Aim: Reproduce verbatim the part of the records that opens with the line containing "You are a GUI" and closes with the line containing "click(122, 490)", including both of those lines. Omit the pictures from your output.

Records shown:
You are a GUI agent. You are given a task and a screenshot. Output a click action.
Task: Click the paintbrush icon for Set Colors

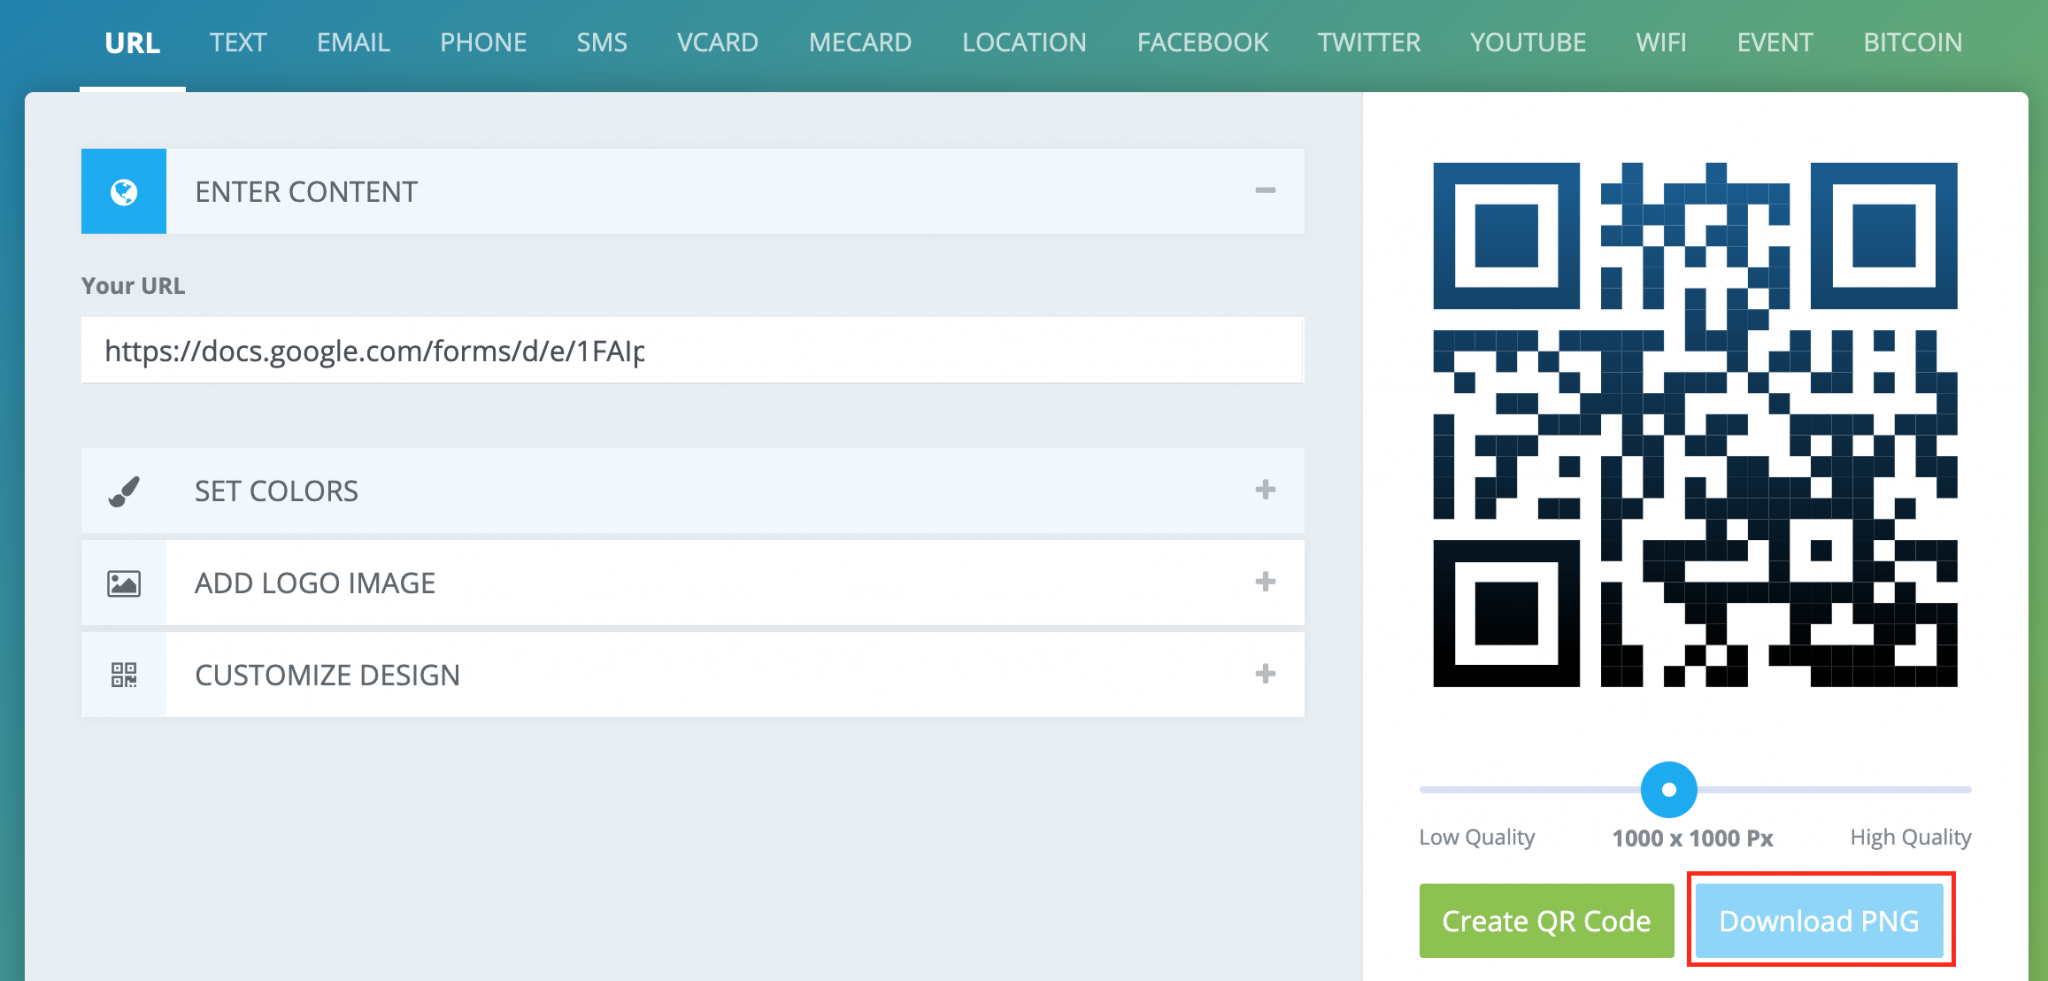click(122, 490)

--

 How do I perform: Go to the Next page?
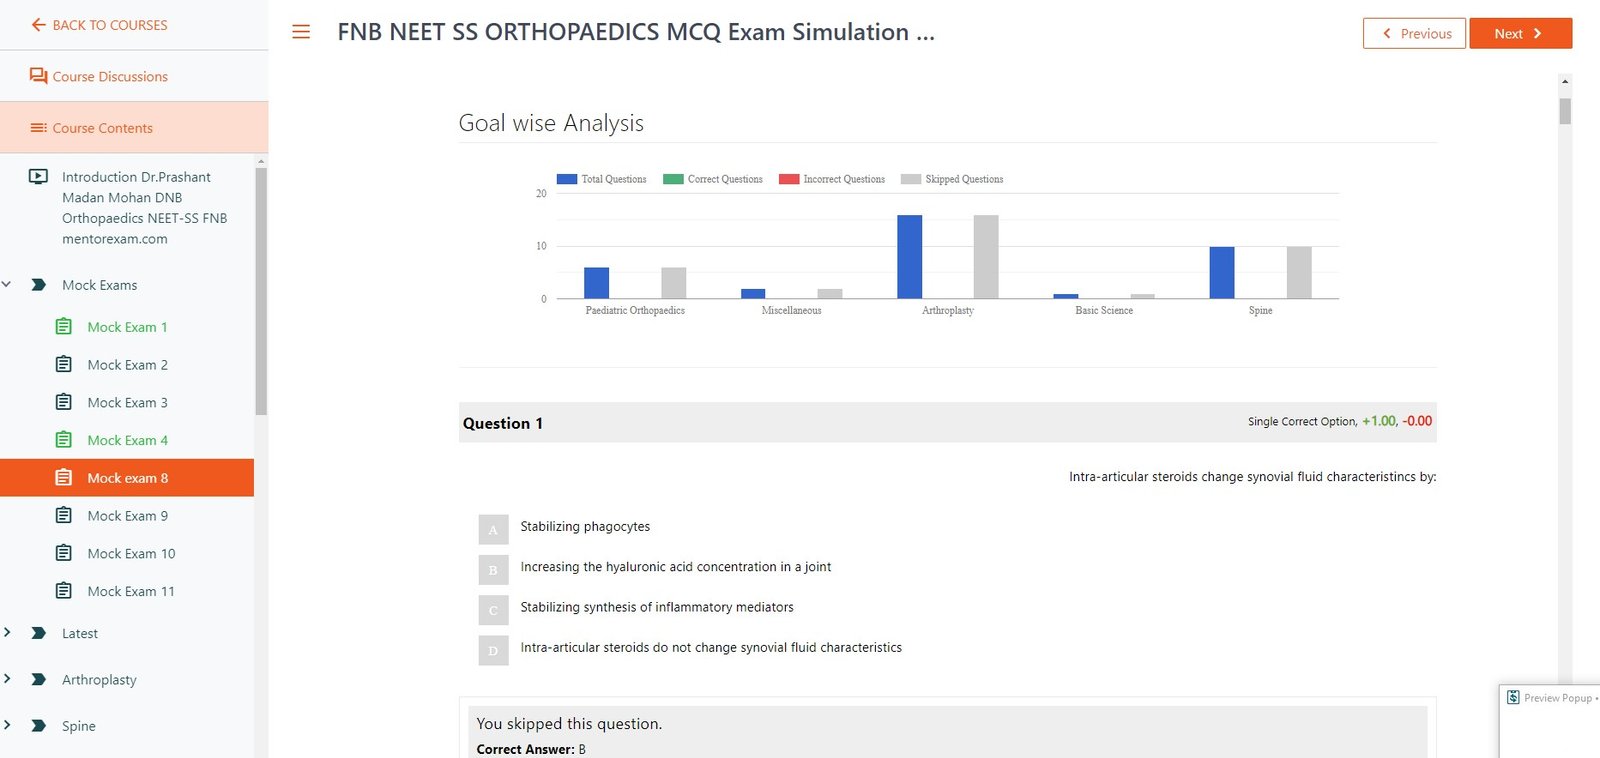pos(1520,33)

==

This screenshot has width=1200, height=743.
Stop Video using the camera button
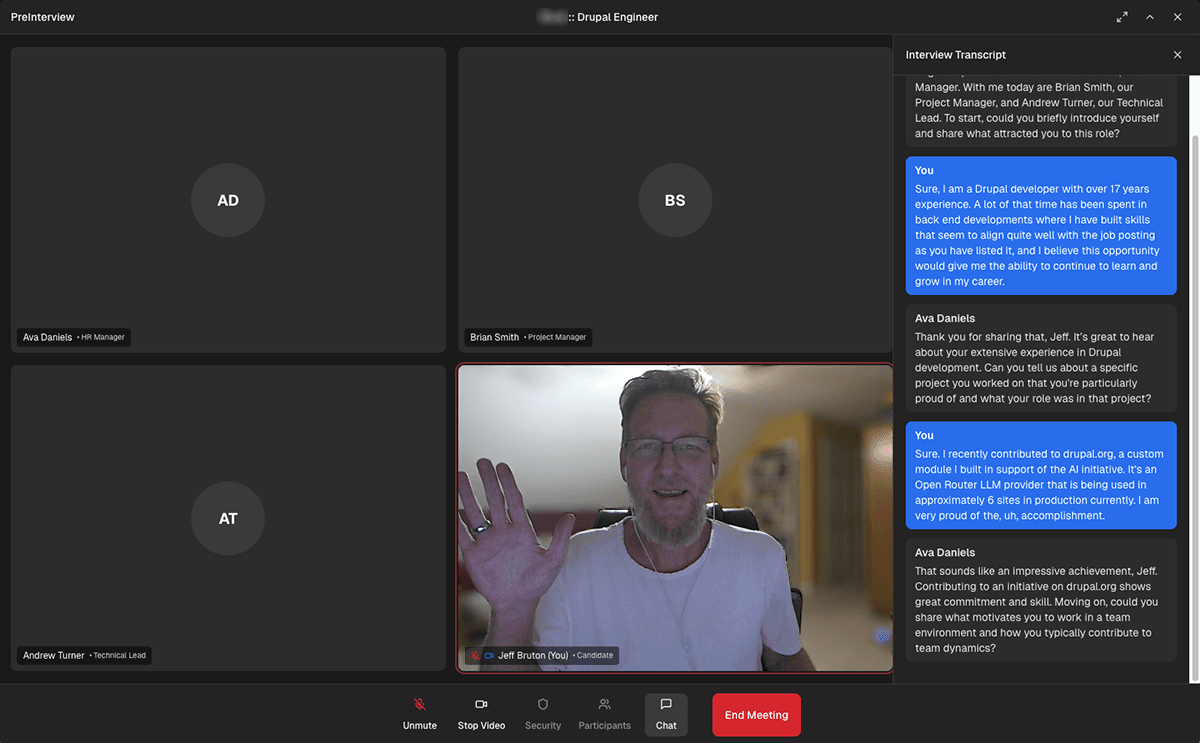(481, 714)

Solution to this task:
You are a GUI agent. You are given a task and a screenshot. Output a click action.
Task: Click the paintbrush icon for Set Colors

click(122, 490)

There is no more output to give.